_The exercise_:
Copy the material below verbatim, from the line with "You are a computer-use agent. Screen dimensions: 2576x1322" up to and including the line with "Image resolution: width=1088", and output only those lines.

Records

+===+

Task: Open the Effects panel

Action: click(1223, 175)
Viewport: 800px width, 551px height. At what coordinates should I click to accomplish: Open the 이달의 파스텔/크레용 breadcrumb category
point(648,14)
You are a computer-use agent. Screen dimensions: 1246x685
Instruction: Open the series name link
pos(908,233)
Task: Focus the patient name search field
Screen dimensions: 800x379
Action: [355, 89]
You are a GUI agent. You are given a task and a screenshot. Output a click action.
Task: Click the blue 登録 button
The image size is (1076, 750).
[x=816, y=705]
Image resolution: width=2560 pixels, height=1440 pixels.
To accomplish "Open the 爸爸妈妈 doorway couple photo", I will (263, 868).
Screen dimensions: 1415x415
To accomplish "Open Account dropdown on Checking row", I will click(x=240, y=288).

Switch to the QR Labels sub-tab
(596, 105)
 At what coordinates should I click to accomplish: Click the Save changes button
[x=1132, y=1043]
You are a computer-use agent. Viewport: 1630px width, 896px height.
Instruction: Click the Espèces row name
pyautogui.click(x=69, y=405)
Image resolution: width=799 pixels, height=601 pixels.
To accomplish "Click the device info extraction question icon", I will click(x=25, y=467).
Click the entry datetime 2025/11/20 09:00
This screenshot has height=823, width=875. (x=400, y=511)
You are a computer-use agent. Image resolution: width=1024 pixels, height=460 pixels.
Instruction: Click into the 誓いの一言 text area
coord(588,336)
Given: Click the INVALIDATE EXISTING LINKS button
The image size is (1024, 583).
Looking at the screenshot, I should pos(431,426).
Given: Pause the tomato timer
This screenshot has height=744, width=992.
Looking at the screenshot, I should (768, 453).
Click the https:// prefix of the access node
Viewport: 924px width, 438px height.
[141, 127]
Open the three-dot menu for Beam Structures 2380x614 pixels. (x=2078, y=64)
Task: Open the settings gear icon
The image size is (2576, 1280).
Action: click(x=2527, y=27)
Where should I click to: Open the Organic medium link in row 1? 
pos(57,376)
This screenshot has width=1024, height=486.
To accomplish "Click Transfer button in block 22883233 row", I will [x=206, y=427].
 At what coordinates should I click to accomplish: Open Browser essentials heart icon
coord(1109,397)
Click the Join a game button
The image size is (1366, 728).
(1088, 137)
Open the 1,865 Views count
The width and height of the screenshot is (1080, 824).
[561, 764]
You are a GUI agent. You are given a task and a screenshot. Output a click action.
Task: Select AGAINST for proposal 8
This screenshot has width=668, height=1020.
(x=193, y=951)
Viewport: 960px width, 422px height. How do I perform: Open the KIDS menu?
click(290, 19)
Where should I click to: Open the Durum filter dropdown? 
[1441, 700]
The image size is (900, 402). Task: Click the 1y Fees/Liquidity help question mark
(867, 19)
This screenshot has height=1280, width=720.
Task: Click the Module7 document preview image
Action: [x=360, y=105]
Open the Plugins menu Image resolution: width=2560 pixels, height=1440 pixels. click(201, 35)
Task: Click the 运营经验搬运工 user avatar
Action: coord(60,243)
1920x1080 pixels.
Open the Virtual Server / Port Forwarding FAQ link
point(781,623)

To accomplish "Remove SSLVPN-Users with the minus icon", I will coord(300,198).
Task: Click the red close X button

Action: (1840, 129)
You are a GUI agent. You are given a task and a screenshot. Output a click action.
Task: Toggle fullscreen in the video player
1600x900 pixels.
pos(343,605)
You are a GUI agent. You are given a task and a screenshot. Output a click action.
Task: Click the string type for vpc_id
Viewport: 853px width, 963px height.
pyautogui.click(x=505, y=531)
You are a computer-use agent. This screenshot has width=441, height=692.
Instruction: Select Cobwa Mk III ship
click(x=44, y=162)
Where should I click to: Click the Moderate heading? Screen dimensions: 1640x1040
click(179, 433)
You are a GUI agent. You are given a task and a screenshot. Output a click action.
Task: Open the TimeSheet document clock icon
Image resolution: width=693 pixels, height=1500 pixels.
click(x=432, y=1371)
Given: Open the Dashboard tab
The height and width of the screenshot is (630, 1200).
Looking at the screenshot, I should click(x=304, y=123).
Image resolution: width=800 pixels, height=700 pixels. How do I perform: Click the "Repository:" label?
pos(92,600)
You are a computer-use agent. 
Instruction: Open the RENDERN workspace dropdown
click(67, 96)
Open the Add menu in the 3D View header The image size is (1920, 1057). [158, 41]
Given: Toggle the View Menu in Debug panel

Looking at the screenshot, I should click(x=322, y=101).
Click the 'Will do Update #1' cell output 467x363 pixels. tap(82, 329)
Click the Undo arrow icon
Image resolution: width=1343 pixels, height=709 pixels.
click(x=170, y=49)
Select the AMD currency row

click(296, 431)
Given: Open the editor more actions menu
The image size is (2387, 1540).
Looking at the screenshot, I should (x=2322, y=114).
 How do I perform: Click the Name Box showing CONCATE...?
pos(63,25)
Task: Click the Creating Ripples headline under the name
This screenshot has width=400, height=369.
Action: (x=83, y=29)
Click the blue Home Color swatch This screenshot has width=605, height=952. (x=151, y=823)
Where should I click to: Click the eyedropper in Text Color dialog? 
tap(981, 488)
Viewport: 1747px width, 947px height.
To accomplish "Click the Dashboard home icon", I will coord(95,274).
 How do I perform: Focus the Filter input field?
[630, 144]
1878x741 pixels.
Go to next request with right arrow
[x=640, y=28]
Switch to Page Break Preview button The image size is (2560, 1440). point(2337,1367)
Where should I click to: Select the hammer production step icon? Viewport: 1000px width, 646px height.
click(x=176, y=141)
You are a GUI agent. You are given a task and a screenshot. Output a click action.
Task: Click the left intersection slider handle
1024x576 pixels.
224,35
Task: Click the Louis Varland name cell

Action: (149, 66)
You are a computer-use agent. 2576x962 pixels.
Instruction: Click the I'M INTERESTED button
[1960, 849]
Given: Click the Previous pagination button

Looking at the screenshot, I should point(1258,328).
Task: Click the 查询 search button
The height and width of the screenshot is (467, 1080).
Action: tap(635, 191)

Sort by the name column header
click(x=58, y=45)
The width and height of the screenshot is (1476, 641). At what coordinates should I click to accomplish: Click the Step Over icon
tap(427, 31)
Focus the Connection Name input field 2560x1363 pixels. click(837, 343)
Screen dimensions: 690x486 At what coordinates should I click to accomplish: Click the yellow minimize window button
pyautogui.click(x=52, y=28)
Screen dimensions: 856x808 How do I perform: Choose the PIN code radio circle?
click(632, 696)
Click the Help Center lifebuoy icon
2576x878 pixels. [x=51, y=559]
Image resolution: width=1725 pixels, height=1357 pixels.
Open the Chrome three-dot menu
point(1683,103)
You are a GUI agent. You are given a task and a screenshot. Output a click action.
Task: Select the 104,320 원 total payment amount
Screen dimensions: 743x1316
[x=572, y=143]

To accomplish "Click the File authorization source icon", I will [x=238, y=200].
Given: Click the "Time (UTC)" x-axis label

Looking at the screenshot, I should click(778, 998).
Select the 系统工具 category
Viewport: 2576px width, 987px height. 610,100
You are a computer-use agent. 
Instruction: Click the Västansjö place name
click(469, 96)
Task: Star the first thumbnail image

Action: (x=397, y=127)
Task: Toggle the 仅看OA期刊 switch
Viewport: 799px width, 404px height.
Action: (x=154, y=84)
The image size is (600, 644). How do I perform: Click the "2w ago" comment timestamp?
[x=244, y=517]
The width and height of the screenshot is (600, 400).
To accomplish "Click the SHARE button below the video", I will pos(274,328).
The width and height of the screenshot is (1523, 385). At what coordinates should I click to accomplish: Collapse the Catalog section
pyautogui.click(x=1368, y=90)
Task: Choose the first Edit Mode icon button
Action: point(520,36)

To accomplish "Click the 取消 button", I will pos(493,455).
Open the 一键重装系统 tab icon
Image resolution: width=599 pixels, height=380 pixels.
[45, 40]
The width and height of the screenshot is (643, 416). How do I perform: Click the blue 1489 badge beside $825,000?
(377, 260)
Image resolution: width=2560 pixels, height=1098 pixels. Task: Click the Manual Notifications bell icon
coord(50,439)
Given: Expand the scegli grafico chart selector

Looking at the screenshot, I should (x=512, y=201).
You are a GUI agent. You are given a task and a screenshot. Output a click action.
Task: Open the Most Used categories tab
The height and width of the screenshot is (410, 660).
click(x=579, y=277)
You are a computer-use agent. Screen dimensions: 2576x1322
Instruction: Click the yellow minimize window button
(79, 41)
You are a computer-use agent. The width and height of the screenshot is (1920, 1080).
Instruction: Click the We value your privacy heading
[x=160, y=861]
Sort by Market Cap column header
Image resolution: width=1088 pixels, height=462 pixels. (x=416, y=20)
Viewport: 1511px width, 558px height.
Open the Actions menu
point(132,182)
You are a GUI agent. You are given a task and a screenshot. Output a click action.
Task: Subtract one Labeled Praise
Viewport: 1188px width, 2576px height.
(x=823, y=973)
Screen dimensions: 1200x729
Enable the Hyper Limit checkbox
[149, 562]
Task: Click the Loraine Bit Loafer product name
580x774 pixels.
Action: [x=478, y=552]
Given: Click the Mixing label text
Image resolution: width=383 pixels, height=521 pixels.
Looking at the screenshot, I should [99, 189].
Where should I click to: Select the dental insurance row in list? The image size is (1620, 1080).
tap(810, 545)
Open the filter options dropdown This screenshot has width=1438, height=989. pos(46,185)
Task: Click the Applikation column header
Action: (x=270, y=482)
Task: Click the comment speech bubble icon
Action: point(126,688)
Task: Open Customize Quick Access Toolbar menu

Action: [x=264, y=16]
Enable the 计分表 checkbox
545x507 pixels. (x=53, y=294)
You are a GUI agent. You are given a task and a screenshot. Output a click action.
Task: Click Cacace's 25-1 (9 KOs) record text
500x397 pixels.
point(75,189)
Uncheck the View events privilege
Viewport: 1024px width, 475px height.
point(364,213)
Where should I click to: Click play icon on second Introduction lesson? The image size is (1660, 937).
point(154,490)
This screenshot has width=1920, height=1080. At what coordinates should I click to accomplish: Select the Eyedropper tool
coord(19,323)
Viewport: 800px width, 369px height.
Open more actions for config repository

+===+

_Result of this exercise_:
You are a computer-use agent. Screen dimensions: 2576x1322
Instruction: Click the yellow minimize window button
(79, 41)
You are a computer-use agent. The width and height of the screenshot is (1920, 1080).
Instruction: Click the We value your privacy heading
[x=160, y=861]
Sort by Market Cap column header
Image resolution: width=1088 pixels, height=462 pixels. (x=416, y=20)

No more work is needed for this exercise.